Brady Ouren

Parser Combinatorz part2

P▲rT2

In the previous post I showed how to use parsec to parse data in a format like this:

"1%400:3.2 6%some_description|100:1"

Why not regex?

I certainly could’ve used a regex pattern like \d\%(\w*\|)?(\d+):(\d+\.?\d?)

…but, there are some scenarios where this falls apart quite quickly:

  • if we learn about other formats of data that can be included
  • if we have other parsing tasks that need similar matchers?
  • if we need to morph the data in some way before matching
  • if the list of possible separators are very large. (\d\%|\$$|\&|...)

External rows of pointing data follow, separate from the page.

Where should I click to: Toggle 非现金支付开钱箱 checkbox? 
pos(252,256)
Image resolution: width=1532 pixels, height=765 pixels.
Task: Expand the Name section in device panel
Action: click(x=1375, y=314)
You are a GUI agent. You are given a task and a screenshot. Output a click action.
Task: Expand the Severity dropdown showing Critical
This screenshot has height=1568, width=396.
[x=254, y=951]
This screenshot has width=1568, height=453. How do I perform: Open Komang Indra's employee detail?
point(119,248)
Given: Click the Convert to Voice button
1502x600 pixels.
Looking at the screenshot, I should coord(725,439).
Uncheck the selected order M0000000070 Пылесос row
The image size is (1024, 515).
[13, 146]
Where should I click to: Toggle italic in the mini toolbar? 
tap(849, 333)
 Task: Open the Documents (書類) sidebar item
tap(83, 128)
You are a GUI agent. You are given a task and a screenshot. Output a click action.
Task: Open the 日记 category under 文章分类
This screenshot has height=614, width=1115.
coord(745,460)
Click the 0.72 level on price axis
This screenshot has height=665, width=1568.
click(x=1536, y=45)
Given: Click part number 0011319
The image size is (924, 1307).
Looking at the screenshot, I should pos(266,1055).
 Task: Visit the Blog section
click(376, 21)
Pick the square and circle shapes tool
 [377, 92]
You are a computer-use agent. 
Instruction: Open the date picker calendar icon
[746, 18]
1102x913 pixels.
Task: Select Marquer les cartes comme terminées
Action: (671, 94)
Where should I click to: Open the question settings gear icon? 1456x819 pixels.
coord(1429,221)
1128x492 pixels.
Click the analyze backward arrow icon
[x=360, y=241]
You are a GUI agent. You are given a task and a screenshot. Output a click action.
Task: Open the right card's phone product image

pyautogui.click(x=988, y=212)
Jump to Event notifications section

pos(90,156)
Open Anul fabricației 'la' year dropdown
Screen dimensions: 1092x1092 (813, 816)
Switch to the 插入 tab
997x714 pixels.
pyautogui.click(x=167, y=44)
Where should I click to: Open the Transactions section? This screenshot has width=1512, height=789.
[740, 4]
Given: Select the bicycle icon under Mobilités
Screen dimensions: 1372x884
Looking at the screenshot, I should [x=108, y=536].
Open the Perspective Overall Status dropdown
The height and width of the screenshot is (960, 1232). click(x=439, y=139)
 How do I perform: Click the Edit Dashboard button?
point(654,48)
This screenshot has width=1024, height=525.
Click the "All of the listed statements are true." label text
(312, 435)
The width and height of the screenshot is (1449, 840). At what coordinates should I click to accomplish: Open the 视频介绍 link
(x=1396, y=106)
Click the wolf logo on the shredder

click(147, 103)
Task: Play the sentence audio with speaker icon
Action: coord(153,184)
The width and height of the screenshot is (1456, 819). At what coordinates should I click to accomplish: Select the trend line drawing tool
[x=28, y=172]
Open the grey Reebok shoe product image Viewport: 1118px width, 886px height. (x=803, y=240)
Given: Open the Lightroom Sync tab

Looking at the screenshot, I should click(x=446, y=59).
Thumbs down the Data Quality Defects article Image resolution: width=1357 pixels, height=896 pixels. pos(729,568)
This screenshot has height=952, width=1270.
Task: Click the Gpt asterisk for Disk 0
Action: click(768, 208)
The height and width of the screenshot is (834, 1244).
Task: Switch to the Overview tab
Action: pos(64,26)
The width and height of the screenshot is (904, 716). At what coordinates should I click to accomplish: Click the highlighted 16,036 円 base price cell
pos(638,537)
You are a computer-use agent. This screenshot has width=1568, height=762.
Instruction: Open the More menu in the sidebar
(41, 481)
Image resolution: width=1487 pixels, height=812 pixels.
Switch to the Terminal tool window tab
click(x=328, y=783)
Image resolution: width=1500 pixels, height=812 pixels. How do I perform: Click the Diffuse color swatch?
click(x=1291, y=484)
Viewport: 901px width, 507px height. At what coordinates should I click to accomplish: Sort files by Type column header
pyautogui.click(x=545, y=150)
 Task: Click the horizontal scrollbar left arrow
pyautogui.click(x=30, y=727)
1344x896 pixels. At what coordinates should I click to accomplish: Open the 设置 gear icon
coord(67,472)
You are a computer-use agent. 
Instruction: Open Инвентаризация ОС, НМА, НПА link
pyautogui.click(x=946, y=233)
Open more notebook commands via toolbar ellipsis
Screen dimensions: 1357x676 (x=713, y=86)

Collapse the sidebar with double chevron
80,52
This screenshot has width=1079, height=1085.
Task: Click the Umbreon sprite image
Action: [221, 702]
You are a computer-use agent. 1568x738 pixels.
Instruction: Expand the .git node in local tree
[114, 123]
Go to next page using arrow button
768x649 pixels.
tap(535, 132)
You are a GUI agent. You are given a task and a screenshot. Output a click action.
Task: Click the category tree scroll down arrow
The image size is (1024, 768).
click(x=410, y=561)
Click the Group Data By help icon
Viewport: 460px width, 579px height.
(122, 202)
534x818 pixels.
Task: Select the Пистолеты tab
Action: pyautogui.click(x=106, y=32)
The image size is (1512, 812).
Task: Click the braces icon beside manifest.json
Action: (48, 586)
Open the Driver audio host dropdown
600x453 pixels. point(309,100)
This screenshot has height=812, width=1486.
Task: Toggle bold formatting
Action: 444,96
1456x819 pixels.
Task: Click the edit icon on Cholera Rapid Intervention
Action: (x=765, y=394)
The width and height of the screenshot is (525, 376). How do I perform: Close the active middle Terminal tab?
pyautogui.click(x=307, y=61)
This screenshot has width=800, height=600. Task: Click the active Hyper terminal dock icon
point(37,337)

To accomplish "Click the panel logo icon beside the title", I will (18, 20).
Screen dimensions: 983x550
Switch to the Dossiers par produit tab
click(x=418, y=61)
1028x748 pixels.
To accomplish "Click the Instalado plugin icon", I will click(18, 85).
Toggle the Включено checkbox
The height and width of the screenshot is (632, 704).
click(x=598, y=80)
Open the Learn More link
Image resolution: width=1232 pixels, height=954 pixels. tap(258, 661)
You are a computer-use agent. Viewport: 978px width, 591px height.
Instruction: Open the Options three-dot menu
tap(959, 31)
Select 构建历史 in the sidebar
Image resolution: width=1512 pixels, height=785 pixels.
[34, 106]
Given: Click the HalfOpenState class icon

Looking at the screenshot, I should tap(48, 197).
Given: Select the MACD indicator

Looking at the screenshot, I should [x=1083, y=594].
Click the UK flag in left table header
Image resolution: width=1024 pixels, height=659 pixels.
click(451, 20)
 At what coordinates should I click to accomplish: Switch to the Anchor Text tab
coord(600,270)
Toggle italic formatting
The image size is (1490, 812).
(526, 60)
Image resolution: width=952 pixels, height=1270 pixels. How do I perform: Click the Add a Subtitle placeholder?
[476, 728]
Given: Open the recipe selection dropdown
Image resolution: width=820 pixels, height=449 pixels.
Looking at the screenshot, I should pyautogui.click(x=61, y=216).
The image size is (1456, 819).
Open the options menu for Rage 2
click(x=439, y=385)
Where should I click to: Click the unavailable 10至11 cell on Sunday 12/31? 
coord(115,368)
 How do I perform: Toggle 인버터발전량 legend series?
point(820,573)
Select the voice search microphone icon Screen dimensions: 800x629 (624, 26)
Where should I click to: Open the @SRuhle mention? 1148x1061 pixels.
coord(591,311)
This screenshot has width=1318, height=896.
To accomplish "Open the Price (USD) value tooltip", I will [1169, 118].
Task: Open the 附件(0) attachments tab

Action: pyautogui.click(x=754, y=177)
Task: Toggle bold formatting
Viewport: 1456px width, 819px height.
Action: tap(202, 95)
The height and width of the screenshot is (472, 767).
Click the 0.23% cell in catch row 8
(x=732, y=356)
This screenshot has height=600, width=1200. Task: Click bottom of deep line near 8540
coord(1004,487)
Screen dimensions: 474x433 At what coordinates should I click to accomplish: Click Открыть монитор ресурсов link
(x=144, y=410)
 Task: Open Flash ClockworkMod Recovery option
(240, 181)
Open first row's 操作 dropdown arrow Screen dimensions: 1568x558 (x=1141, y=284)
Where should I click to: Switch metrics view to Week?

An example to prove I’m not making this up

I had never encountered the acronym FFR until I started working in financial software. It stands for Fixed Format Response, but that’s not really important. The important part is that the FFR we’re dealing with has ~100 different signals which indicate a specific type of data.

So, we’ll create a data type deriving Enum to describe how we expect to split the data up.


data Signal
  = AD02 | AD11 | AH11 | AM01 |
    AO01 | AR01 | AS01 | AT11 | BR01 |
    -- ... more of these removed for reading clarity
    UA11 | UF11 | VH01 | VS01 | WS01 |
    YI01 | ZC01
  deriving (Show, Enum, Ord, Eq, Read)

allSignals :: [String]
allSignals = map show [AD02 ..]

Note: The syntax for allSignals is just enumerating all the constructors. (The space is significant [YourFirstEnum ..])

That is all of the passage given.